### WHAT IS NEEDED
Return the full listing, character for character.

### DATASET EXTRACT
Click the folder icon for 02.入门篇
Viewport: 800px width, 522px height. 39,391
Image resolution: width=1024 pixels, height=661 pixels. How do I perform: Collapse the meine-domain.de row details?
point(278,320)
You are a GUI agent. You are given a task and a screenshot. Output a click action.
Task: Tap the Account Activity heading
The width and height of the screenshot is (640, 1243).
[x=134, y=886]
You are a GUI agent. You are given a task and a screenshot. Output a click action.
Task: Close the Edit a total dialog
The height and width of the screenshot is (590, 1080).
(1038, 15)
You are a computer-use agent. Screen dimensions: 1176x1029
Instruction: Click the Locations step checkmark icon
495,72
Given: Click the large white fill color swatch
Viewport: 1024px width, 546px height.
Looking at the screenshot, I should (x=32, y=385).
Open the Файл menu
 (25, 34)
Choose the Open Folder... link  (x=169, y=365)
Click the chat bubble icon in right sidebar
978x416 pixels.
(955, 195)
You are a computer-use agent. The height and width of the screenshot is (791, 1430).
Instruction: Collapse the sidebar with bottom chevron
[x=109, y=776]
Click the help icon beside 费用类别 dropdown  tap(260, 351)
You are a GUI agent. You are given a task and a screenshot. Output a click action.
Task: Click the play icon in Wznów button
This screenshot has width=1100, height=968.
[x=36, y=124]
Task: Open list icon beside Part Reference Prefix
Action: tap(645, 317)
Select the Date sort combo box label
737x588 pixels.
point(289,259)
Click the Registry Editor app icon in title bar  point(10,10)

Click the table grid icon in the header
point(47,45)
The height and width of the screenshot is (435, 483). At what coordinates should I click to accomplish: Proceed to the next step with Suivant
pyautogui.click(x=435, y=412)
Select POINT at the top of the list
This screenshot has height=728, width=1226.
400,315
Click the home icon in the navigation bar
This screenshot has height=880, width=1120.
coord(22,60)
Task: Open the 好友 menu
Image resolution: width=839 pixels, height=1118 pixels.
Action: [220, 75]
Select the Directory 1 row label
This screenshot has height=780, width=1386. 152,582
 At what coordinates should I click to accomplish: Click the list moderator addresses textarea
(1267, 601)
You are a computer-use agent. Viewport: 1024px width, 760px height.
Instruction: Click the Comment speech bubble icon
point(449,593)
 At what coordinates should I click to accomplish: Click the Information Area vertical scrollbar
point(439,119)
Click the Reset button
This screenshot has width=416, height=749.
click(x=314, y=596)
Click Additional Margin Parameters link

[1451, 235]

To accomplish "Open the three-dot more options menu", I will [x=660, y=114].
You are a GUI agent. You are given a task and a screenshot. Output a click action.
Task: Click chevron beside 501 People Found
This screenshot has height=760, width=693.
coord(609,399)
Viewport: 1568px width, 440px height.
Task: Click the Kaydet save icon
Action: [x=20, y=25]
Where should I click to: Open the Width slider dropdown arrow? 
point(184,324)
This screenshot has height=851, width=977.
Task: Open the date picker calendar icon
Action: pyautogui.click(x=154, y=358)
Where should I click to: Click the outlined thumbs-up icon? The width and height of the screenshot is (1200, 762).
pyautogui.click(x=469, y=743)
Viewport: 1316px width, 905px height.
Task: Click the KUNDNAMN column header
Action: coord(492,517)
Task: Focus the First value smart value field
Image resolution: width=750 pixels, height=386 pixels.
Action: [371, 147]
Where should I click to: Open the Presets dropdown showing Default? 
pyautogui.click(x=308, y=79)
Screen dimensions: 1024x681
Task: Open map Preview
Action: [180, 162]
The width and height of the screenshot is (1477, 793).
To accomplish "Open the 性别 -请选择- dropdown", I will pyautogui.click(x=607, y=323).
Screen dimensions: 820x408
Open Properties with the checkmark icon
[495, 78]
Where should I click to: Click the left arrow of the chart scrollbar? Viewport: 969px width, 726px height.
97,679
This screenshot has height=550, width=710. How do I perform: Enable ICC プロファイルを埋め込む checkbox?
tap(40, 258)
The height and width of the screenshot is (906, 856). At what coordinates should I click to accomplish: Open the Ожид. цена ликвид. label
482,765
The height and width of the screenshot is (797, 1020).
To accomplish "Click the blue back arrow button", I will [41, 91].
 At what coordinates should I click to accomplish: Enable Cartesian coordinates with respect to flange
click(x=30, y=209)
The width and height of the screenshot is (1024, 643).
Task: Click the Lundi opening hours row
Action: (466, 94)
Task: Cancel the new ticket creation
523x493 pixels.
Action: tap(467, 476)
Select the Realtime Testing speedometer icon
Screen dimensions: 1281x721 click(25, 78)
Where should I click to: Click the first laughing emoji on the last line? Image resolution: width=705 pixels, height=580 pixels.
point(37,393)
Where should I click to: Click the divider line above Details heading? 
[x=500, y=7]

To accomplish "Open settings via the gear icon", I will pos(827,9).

### RESULT FOR THIS TASK
Click the folder icon for 02.入门篇
Viewport: 800px width, 522px height. 39,391
Image resolution: width=1024 pixels, height=661 pixels. How do I perform: Collapse the meine-domain.de row details?
point(278,320)
You are a GUI agent. You are given a task and a screenshot. Output a click action.
Task: Tap the Account Activity heading
The width and height of the screenshot is (640, 1243).
[x=134, y=886]
You are a GUI agent. You are given a task and a screenshot. Output a click action.
Task: Close the Edit a total dialog
The height and width of the screenshot is (590, 1080).
(1038, 15)
You are a computer-use agent. Screen dimensions: 1176x1029
Instruction: Click the Locations step checkmark icon
495,72
Given: Click the large white fill color swatch
Viewport: 1024px width, 546px height.
Looking at the screenshot, I should (x=32, y=385).
Open the Файл menu
 (25, 34)
Choose the Open Folder... link  (x=169, y=365)
Click the chat bubble icon in right sidebar
978x416 pixels.
(955, 195)
You are a computer-use agent. The height and width of the screenshot is (791, 1430).
Instruction: Collapse the sidebar with bottom chevron
[x=109, y=776]
Click the help icon beside 费用类别 dropdown  tap(260, 351)
You are a GUI agent. You are given a task and a screenshot. Output a click action.
Task: Click the play icon in Wznów button
This screenshot has width=1100, height=968.
[x=36, y=124]
Task: Open list icon beside Part Reference Prefix
Action: tap(645, 317)
Select the Date sort combo box label
737x588 pixels.
point(289,259)
Click the Registry Editor app icon in title bar  point(10,10)

Click the table grid icon in the header
point(47,45)
The height and width of the screenshot is (435, 483). At what coordinates should I click to accomplish: Proceed to the next step with Suivant
pyautogui.click(x=435, y=412)
Select POINT at the top of the list
This screenshot has height=728, width=1226.
400,315
Click the home icon in the navigation bar
This screenshot has height=880, width=1120.
coord(22,60)
Task: Open the 好友 menu
Image resolution: width=839 pixels, height=1118 pixels.
Action: [220, 75]
Select the Directory 1 row label
This screenshot has height=780, width=1386. 152,582
 At what coordinates should I click to accomplish: Click the list moderator addresses textarea
(1267, 601)
You are a computer-use agent. Viewport: 1024px width, 760px height.
Instruction: Click the Comment speech bubble icon
point(449,593)
 At what coordinates should I click to accomplish: Click the Information Area vertical scrollbar
point(439,119)
Click the Reset button
This screenshot has width=416, height=749.
click(x=314, y=596)
Click Additional Margin Parameters link

[1451, 235]

To accomplish "Open the three-dot more options menu", I will [x=660, y=114].
You are a GUI agent. You are given a task and a screenshot. Output a click action.
Task: Click chevron beside 501 People Found
This screenshot has height=760, width=693.
coord(609,399)
Viewport: 1568px width, 440px height.
Task: Click the Kaydet save icon
Action: [x=20, y=25]
Where should I click to: Open the Width slider dropdown arrow? 
point(184,324)
This screenshot has height=851, width=977.
Task: Open the date picker calendar icon
Action: pyautogui.click(x=154, y=358)
Where should I click to: Click the outlined thumbs-up icon? The width and height of the screenshot is (1200, 762).
pyautogui.click(x=469, y=743)
Viewport: 1316px width, 905px height.
Task: Click the KUNDNAMN column header
Action: coord(492,517)
Task: Focus the First value smart value field
Image resolution: width=750 pixels, height=386 pixels.
Action: [371, 147]
Where should I click to: Open the Presets dropdown showing Default? 
pyautogui.click(x=308, y=79)
Screen dimensions: 1024x681
Task: Open map Preview
Action: [180, 162]
The width and height of the screenshot is (1477, 793).
To accomplish "Open the 性别 -请选择- dropdown", I will pyautogui.click(x=607, y=323).
Screen dimensions: 820x408
Open Properties with the checkmark icon
[495, 78]
Where should I click to: Click the left arrow of the chart scrollbar? Viewport: 969px width, 726px height.
97,679
This screenshot has height=550, width=710. How do I perform: Enable ICC プロファイルを埋め込む checkbox?
tap(40, 258)
The height and width of the screenshot is (906, 856). At what coordinates should I click to accomplish: Open the Ожид. цена ликвид. label
482,765
The height and width of the screenshot is (797, 1020).
To accomplish "Click the blue back arrow button", I will [41, 91].
 At what coordinates should I click to accomplish: Enable Cartesian coordinates with respect to flange
click(x=30, y=209)
The width and height of the screenshot is (1024, 643).
Task: Click the Lundi opening hours row
Action: (466, 94)
Task: Cancel the new ticket creation
523x493 pixels.
Action: tap(467, 476)
Select the Realtime Testing speedometer icon
Screen dimensions: 1281x721 click(25, 78)
Where should I click to: Click the first laughing emoji on the last line? Image resolution: width=705 pixels, height=580 pixels.
point(37,393)
Where should I click to: Click the divider line above Details heading? 
[x=500, y=7]

To accomplish "Open settings via the gear icon", I will pos(827,9).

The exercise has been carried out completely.